I have a dataframe that has a pretty big gap between values, that it'd be logical to use log scale on the graph. Something like this:
df <- data.frame(
Type = c("A", "B", "C", "D"),
Value = c(1e3, 2e3, 4e5, 8e6),
Efficiency = c(70, 72, 80, 88)
But instead of using 'numerical' as a data type on 'Value' column, I want to use 'factor' data type, so that the graph will just have 4, equally spaced data points (ie - 1e3, 2e3, 4e5, 8e6), instead of a continuous, log-scaled x-axis which I won't be able to get it equally spaced out, or have the exact values shown for each data entry. So I have converted the Value to 'Factor'
# Convert set columns to specified data type
factor_cols <- c("Type", "Value")
df[factor_cols] <- lapply(df[factor_cols], factor)
The problem I have is I need to display the data on the x-axis in scientific notation, but for whatever reason, I always get the lower values in numerical and the higher values in scientific notations. code I used:
# Plot summary graph
ggplot(df, aes(x = Value, y = Efficiency, color = Type)) +
geom_point(size = 3, alpha = 0.7)
I tried using scale_x_discrete() but doesn't seem to help.

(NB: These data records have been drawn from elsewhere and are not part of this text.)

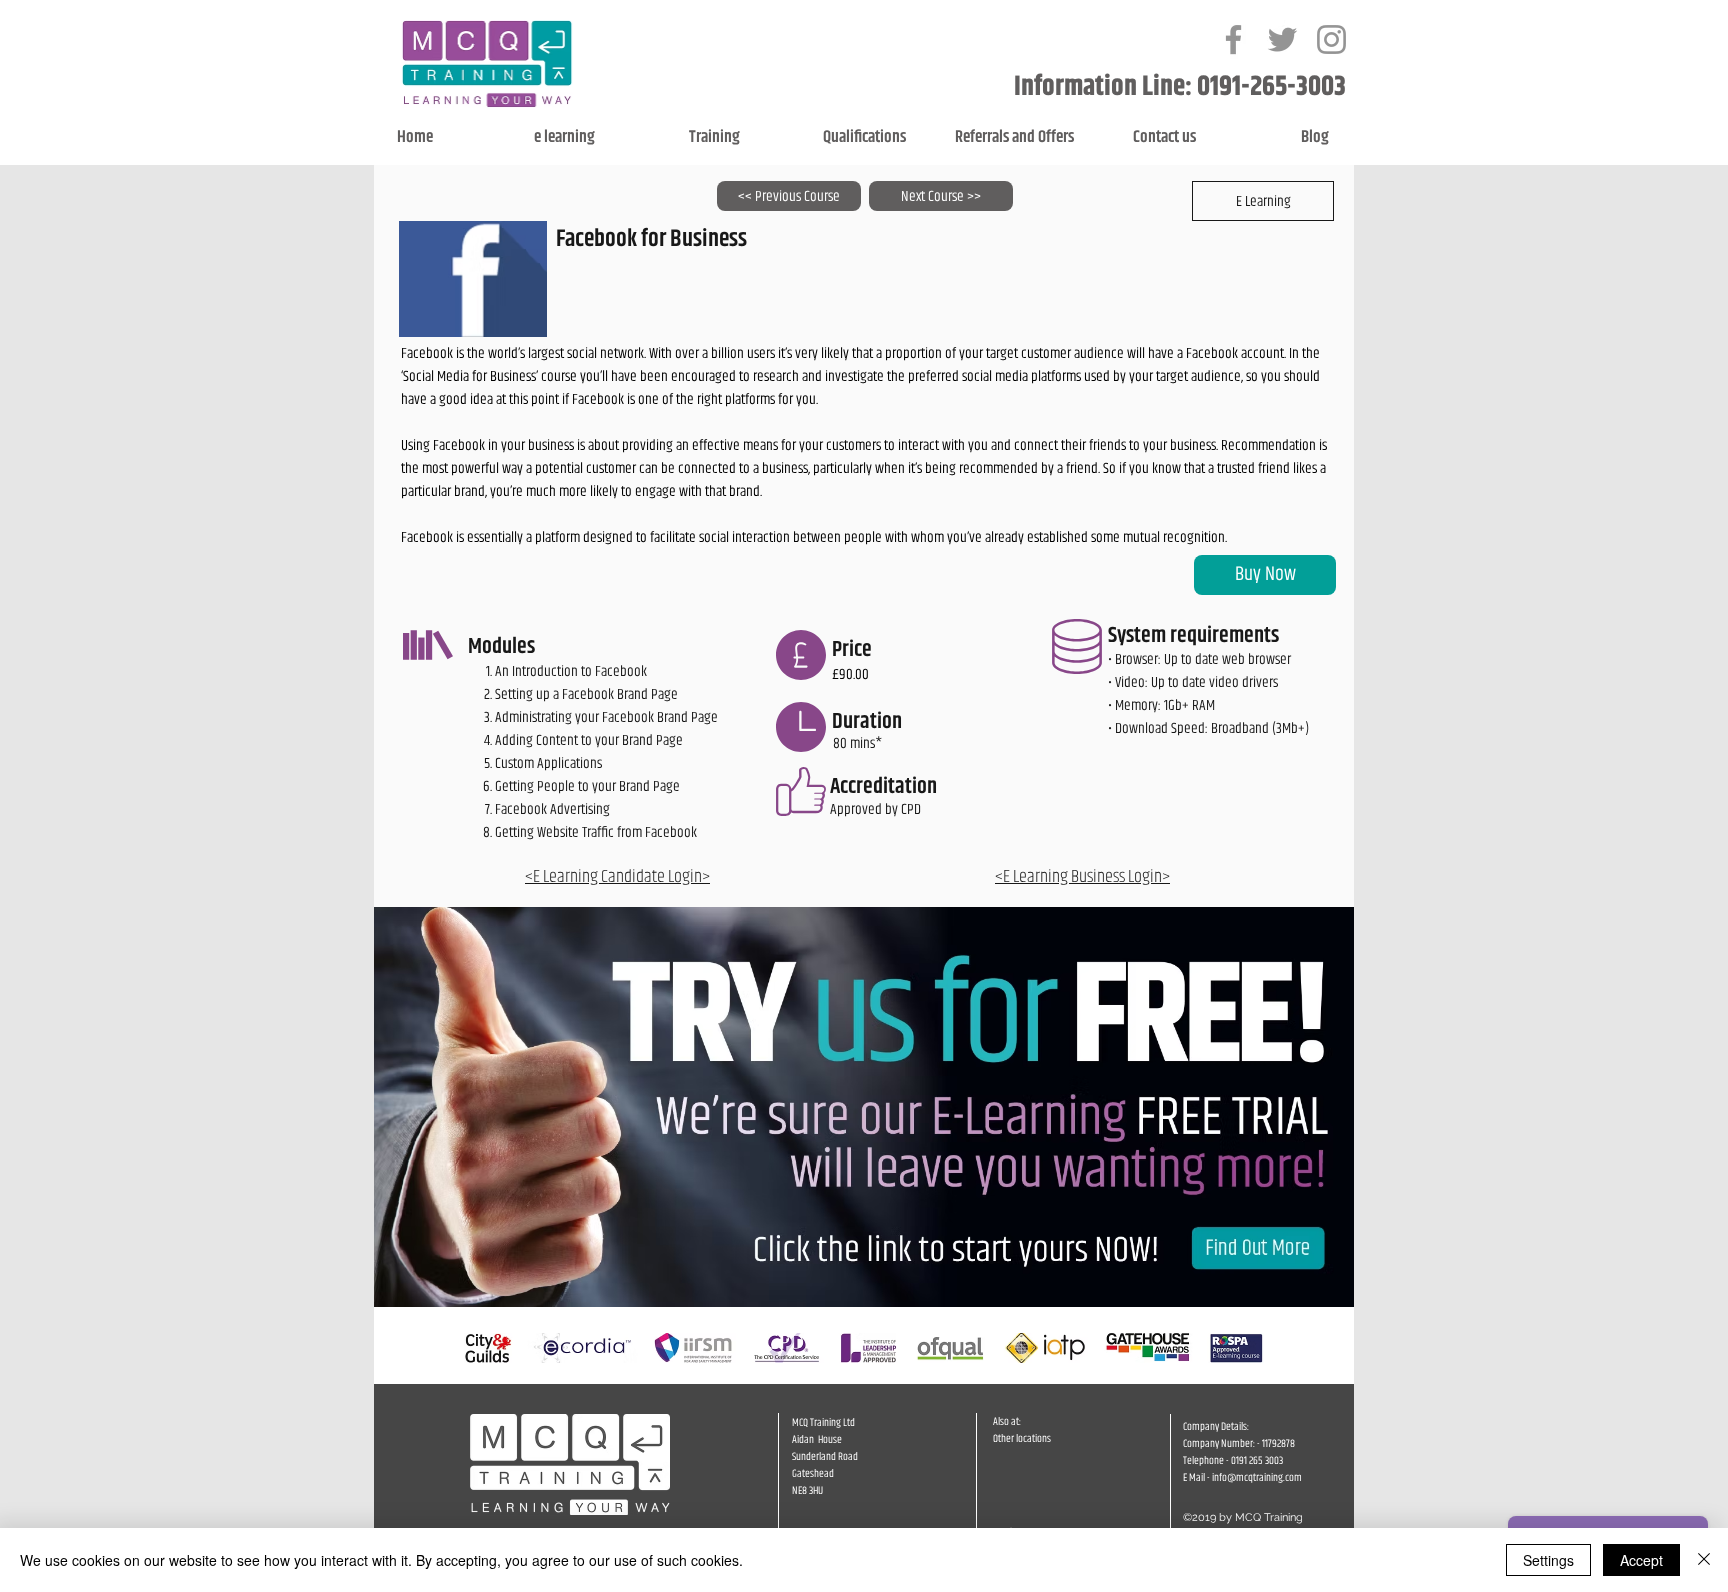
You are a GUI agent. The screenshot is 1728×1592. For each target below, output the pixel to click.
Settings (1548, 1560)
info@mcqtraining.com (1257, 1477)
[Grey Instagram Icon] (1331, 39)
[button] (1263, 201)
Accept (1641, 1560)
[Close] (1704, 1560)
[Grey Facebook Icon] (1233, 39)
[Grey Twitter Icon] (1282, 39)
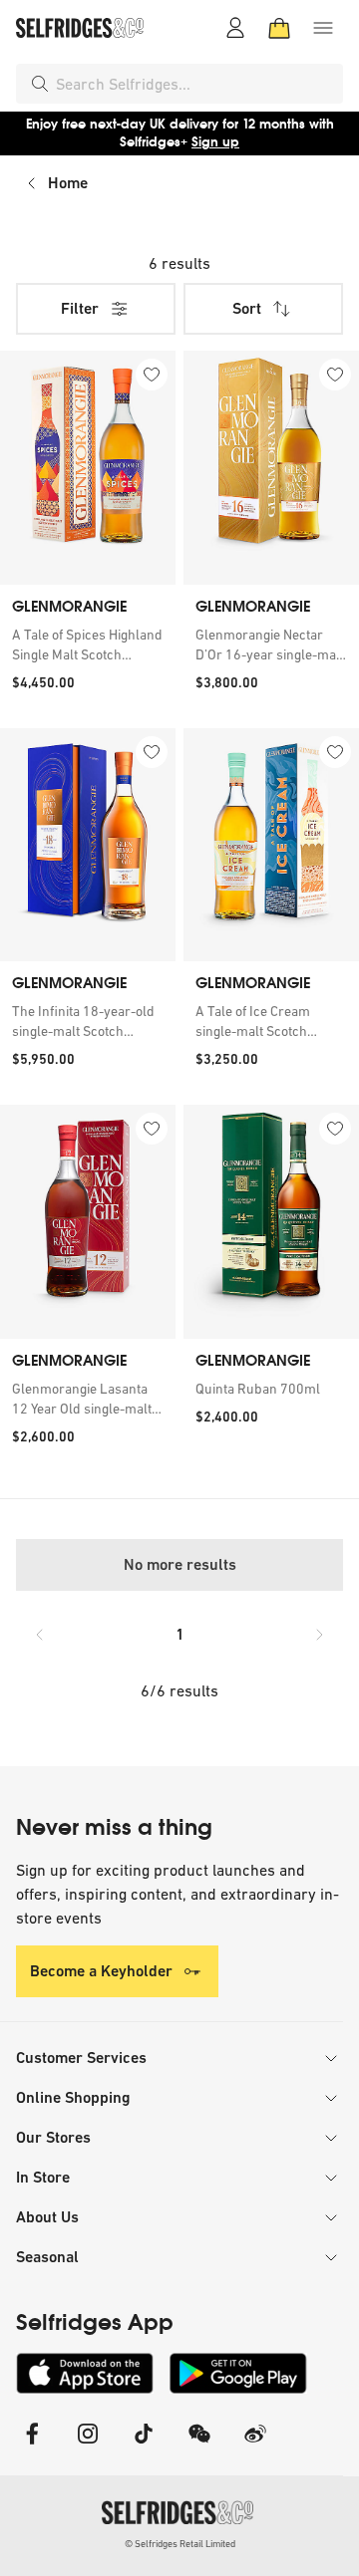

How do I make all values from the 'Value' string (i'm not even sure if we call that a string or a datatype?) in scientific notation? Also, if you were to use 'Value' in numerical format, is there a way to format the graph so the data points are equally distributed on the x-axis while also indicating the respective data values on the x-axis scale?
You can use format(.., scientific=TRUE)
or scales::label_scientific()
.
df <- structure(list(Type = c("A", "B", "C", "D"), Value = c(1000, 2000, 4e+05, 8e+06), Efficiency = c(70, 72, 80, 88)), class = "data.frame", row.names = c(NA, -4L))
df |>
transform(
Type = factor(Type),
Value = reorder(factor(format(Value, scientific=TRUE)), Value)
) |>
ggplot(aes(x = Value, y = Efficiency, color = Type)) +
geom_point(size = 3, alpha = 0.7)
Edited to include the use of reorder
to ensure the levels are ordered by magnitude, not alphabetically (the default behavior of factors).